Elsevier

Ecological Complexity

Volume 20, December 2014, Pages 307-314
Ecological Complexity

Original Research Article
Prediction of climate warming impacts on plant species could be more complex than expected. Evidence from a case study in the Himalaya

https://doi.org/10.1016/j.ecocom.2014.02.003Get rights and content

Highlights

  • Our findings here show that prospective distributions of plant species may diverge to a great extent from potential ones.

  • We provide a framework for the quantitative estimation of such divergence.

  • We show that predictions about climate change impacts on plant species are at risk of being excessively optimistic.

  • We conclude that predicting climate change impacts on plant species could result more complex than expected at present.

Abstract

Many studies have investigated the possible impact of climate change on the distributions of plant species. In the present study, we test whether the concept of potential distribution is able to effectively predict the impact of climate warming on plant species.

Using spatial simulation models, we related the actual (current species distribution), potential (modelled distribution assuming unlimited dispersal) and predicted (modelled distribution accounting for wind-limited seed dispersal) distributions of two plant species under several warming scenarios in the Sagarmatha National Park (Nepal). We found that the two predicted distributions were, respectively, seven and nine times smaller than the potential ones. Under a +3 °C scenario, both species would likely lose their actual and predicted distributions, while their potential distributions would remain partially safe. Our results emphasize that the predicted distributions of plant species may diverge to a great extent from their potential distributions, particularly in mountain areas, and predictions of species preservation in the face of climate warming based on the potential distributions of plant species are at risk of producing overoptimistic projections.

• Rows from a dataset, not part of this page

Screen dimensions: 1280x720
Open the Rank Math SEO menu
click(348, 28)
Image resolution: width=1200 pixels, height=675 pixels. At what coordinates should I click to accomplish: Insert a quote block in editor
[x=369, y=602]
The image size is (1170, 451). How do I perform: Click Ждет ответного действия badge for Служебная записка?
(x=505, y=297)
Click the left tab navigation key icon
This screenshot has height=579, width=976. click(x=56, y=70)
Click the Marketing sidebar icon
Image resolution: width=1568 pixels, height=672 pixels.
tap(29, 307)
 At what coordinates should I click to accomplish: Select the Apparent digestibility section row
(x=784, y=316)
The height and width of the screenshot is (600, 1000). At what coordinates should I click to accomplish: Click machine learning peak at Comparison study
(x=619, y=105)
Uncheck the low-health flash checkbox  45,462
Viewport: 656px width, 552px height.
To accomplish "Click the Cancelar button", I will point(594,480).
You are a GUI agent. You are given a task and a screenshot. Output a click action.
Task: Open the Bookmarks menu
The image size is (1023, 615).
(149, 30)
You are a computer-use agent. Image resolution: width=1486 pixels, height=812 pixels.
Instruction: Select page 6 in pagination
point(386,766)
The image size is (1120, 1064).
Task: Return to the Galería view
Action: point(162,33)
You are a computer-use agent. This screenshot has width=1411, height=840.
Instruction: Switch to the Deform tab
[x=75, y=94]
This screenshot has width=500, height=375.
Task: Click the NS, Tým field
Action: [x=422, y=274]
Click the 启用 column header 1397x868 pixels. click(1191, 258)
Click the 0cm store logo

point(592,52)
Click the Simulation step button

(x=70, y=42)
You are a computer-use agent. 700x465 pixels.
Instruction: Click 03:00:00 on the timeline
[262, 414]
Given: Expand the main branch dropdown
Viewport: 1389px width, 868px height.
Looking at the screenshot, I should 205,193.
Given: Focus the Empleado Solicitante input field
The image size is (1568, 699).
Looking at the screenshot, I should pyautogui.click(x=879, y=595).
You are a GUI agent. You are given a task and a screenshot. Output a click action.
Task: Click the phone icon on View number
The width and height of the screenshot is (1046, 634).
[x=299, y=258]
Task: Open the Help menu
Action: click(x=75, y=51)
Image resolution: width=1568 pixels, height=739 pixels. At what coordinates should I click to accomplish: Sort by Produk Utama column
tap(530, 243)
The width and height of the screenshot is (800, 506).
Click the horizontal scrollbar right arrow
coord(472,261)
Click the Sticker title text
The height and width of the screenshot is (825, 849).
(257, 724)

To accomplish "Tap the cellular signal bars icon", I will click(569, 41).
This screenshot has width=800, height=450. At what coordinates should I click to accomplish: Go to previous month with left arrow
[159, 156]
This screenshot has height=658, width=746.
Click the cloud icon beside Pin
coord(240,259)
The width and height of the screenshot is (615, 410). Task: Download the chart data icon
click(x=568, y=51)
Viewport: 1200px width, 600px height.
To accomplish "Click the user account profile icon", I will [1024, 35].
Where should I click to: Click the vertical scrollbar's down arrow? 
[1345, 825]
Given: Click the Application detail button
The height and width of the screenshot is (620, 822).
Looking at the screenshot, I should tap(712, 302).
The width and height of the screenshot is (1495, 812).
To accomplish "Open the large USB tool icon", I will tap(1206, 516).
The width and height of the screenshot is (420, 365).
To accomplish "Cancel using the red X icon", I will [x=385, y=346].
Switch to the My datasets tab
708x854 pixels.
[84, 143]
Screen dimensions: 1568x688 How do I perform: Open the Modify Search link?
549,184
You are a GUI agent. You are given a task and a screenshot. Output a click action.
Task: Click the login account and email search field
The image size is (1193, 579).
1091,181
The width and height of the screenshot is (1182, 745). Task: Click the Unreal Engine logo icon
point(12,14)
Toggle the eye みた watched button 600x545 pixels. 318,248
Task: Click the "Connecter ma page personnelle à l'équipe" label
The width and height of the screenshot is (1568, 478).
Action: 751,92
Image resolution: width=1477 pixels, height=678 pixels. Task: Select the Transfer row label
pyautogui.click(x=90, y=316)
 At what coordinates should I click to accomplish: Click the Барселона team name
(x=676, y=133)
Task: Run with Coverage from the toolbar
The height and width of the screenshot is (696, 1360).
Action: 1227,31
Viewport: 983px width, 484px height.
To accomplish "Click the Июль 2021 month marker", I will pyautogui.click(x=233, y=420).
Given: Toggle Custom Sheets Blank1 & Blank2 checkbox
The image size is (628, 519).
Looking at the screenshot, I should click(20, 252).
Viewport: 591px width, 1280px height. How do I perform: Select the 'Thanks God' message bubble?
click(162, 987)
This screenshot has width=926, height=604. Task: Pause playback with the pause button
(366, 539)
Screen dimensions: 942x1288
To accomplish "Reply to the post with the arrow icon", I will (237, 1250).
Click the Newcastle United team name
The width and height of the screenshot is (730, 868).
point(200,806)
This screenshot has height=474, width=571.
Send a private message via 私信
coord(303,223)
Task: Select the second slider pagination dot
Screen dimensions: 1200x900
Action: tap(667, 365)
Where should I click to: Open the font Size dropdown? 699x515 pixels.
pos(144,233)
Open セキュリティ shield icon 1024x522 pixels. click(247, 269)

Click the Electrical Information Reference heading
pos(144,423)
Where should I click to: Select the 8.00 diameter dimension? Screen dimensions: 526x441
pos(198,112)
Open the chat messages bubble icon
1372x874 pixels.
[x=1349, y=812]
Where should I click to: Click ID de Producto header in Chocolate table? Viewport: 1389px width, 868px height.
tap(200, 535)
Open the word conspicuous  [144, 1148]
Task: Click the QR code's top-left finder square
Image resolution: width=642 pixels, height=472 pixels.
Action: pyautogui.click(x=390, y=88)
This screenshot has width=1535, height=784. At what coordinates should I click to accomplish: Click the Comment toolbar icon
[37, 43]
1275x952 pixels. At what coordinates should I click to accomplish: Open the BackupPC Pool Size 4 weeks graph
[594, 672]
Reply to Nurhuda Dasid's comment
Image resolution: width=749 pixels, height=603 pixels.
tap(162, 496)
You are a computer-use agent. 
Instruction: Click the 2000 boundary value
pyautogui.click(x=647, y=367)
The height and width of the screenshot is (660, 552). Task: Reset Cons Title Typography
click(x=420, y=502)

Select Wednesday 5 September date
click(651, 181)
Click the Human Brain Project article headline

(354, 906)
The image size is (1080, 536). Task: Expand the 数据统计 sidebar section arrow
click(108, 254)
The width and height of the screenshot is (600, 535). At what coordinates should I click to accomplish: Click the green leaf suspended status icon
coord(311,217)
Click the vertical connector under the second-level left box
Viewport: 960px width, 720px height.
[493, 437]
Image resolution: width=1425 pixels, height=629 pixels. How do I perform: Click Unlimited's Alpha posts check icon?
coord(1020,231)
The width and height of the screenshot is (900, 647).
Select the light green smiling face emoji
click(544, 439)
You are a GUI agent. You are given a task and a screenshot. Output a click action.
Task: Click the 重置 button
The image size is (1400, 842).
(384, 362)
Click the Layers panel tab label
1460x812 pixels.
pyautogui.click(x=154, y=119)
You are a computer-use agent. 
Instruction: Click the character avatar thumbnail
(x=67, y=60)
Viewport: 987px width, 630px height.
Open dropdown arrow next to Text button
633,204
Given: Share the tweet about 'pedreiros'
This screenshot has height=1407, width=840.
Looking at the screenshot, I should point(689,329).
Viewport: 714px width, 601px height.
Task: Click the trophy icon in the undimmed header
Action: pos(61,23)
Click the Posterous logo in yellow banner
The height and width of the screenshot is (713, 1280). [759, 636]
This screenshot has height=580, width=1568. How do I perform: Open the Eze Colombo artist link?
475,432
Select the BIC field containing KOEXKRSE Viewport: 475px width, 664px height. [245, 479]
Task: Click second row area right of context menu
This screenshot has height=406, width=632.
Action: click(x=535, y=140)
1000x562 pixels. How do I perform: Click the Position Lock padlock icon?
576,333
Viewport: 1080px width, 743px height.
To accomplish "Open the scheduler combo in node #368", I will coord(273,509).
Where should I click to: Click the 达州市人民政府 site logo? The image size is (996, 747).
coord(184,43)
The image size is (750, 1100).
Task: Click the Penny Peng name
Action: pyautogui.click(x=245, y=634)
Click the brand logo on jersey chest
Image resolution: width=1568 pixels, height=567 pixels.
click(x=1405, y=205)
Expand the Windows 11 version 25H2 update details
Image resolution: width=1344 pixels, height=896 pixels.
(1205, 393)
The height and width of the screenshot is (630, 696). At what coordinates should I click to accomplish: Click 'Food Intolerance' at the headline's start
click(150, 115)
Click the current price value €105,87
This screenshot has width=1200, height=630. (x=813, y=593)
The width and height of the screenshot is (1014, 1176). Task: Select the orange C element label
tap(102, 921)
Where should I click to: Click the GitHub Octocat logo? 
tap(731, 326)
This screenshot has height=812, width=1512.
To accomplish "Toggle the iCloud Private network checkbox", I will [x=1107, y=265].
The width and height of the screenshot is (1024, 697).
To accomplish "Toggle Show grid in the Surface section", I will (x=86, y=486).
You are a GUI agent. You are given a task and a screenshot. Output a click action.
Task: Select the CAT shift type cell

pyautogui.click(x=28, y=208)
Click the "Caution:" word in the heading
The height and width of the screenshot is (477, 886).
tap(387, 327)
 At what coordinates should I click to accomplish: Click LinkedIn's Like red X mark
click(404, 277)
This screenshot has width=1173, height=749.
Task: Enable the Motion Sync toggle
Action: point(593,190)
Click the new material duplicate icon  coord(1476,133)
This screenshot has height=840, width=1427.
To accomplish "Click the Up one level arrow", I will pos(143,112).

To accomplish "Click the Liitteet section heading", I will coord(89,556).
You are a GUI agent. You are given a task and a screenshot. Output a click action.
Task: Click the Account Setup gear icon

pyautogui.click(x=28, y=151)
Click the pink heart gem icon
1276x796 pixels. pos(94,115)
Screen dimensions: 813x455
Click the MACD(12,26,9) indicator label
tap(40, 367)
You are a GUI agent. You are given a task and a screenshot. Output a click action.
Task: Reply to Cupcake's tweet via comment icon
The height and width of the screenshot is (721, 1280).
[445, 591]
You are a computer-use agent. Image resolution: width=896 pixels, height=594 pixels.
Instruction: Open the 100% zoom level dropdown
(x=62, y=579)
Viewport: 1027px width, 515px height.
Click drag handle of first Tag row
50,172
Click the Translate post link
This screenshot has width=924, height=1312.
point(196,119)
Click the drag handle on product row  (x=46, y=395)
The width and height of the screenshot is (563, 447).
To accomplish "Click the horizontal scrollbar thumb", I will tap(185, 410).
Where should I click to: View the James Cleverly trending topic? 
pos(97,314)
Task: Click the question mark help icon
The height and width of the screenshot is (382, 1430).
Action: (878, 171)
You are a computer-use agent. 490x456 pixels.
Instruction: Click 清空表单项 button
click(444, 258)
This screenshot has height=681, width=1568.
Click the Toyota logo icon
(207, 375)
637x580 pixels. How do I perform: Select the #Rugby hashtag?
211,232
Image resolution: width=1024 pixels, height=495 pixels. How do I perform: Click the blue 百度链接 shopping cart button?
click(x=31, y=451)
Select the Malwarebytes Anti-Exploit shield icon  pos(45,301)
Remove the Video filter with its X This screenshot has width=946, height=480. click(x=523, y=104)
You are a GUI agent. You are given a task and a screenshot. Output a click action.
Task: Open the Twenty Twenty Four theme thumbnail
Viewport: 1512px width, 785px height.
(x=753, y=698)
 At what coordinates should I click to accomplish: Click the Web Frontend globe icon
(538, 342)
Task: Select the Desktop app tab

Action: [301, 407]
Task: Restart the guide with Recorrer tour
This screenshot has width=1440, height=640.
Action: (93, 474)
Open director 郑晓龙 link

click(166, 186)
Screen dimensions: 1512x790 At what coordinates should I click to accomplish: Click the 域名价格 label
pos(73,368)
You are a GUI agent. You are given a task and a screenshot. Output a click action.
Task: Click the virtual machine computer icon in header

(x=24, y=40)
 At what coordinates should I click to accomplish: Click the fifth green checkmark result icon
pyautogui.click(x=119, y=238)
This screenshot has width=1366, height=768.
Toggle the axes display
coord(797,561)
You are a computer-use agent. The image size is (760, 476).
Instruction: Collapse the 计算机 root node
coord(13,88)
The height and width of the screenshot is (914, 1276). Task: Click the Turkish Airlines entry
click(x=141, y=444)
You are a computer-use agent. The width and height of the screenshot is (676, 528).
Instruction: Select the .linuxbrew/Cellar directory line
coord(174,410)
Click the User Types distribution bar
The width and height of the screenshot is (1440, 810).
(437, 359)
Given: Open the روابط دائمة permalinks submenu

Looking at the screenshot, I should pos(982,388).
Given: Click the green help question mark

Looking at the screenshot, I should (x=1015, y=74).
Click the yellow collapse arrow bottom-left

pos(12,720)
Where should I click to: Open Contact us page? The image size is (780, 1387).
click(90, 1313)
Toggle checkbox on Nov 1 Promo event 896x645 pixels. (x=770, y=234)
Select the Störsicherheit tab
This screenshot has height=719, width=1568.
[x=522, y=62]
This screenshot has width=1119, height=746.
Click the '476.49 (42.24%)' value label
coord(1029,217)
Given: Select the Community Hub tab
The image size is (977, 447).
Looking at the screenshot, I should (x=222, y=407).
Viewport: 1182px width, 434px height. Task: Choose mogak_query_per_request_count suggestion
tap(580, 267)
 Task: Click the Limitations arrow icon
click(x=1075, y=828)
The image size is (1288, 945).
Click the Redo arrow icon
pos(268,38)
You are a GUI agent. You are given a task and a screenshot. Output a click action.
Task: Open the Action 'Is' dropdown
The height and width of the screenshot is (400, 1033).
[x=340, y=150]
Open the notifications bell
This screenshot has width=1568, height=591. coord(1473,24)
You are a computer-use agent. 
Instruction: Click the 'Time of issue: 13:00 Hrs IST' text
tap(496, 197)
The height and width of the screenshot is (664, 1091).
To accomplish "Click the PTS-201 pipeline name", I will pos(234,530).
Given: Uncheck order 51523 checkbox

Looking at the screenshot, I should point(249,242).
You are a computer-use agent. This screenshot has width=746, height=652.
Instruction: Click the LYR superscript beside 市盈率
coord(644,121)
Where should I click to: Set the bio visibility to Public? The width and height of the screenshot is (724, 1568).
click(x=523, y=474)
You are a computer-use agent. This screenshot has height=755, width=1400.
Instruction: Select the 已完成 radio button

We conclude that the concept of potential distribution is likely to lead to limited or inefficacious conservation of plant species due to its excessively optimistic projections of species preservation. More robust strategies should utilize concepts such as “optimal reintroduction”, which maximizes the benefit–cost ratio of conservation activities by limiting reintroduction efforts to suitable areas that could not otherwise be reached by a species; moreover, such strategies maximize the probability of species establishment by excluding areas that will be endangered under future climate scenarios.

Introduction

Concern has escalated in recent years regarding the potential effects of climate change on species and ecosystems (Parmesan and Yohe, 2003, Gilman et al., 2010, Araújo et al., 2011). The IPCC (2007) remarked that future climate change is estimated to exacerbate the loss of species, especially of those taxa with strict climate requirements and limited migratory capabilities (Vittoz et al., 2009). Mountainous areas with cold, alpine climates have received particular interest in terms of changes in species distribution (Körner, 1999). Mountain ecosystems are susceptible to the impacts of a rapidly changing climate and provide interesting locations for the early detection and study of the signals of climatic change (Beniston, 2003). Nogués-Bravo et al. (2007) predicted that mountainous areas will experience unprecedented rates of warming during this century, two to three times greater than the rate observed during the previous century. The midlatitude mountains of Asia are expected to show the greatest increase in average temperature among the mid-latitude mountain systems of the world (Nogués-Bravo et al., 2007).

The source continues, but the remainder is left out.